*What you are asked to do:* The full listing below should be repeated exactly.

*Supplied records:*
--- START ---

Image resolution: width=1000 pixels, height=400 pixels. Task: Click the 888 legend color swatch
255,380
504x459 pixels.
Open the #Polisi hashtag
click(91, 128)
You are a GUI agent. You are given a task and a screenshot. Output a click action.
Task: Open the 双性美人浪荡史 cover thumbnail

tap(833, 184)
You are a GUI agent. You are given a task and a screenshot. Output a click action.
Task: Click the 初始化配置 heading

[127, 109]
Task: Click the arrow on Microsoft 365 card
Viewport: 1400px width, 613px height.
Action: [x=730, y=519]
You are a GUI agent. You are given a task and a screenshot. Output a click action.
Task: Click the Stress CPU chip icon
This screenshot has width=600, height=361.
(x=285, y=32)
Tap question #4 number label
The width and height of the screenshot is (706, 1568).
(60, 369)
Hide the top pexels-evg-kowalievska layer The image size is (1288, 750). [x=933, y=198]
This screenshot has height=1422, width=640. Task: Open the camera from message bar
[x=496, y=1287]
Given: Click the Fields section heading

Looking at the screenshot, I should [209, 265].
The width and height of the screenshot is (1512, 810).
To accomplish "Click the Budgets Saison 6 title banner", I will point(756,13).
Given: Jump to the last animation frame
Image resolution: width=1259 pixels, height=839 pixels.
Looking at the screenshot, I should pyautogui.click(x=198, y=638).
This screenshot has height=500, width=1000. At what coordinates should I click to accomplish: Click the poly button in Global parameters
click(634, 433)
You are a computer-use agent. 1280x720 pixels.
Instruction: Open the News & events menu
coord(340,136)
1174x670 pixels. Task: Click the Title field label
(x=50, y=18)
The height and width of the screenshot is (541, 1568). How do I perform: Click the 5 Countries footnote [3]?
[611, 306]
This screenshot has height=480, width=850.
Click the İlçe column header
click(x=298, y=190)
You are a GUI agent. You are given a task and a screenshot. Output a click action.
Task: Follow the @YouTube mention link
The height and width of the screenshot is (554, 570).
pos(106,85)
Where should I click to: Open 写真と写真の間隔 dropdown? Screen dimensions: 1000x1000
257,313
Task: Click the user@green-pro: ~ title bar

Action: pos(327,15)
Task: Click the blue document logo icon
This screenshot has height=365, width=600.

--- END ---

*Response:*
Image resolution: width=1000 pixels, height=400 pixels. Task: Click the 888 legend color swatch
255,380
504x459 pixels.
Open the #Polisi hashtag
click(91, 128)
You are a GUI agent. You are given a task and a screenshot. Output a click action.
Task: Open the 双性美人浪荡史 cover thumbnail

tap(833, 184)
You are a GUI agent. You are given a task and a screenshot. Output a click action.
Task: Click the 初始化配置 heading

[127, 109]
Task: Click the arrow on Microsoft 365 card
Viewport: 1400px width, 613px height.
Action: [x=730, y=519]
You are a GUI agent. You are given a task and a screenshot. Output a click action.
Task: Click the Stress CPU chip icon
This screenshot has width=600, height=361.
(x=285, y=32)
Tap question #4 number label
The width and height of the screenshot is (706, 1568).
(60, 369)
Hide the top pexels-evg-kowalievska layer The image size is (1288, 750). [x=933, y=198]
This screenshot has height=1422, width=640. Task: Open the camera from message bar
[x=496, y=1287]
Given: Click the Fields section heading

Looking at the screenshot, I should [209, 265].
The width and height of the screenshot is (1512, 810).
To accomplish "Click the Budgets Saison 6 title banner", I will point(756,13).
Given: Jump to the last animation frame
Image resolution: width=1259 pixels, height=839 pixels.
Looking at the screenshot, I should pyautogui.click(x=198, y=638).
This screenshot has height=500, width=1000. At what coordinates should I click to accomplish: Click the poly button in Global parameters
click(634, 433)
You are a computer-use agent. 1280x720 pixels.
Instruction: Open the News & events menu
coord(340,136)
1174x670 pixels. Task: Click the Title field label
(x=50, y=18)
The height and width of the screenshot is (541, 1568). How do I perform: Click the 5 Countries footnote [3]?
[611, 306]
This screenshot has height=480, width=850.
Click the İlçe column header
click(x=298, y=190)
You are a GUI agent. You are given a task and a screenshot. Output a click action.
Task: Follow the @YouTube mention link
The height and width of the screenshot is (554, 570).
pos(106,85)
Where should I click to: Open 写真と写真の間隔 dropdown? Screen dimensions: 1000x1000
257,313
Task: Click the user@green-pro: ~ title bar

Action: pos(327,15)
Task: Click the blue document logo icon
This screenshot has height=365, width=600.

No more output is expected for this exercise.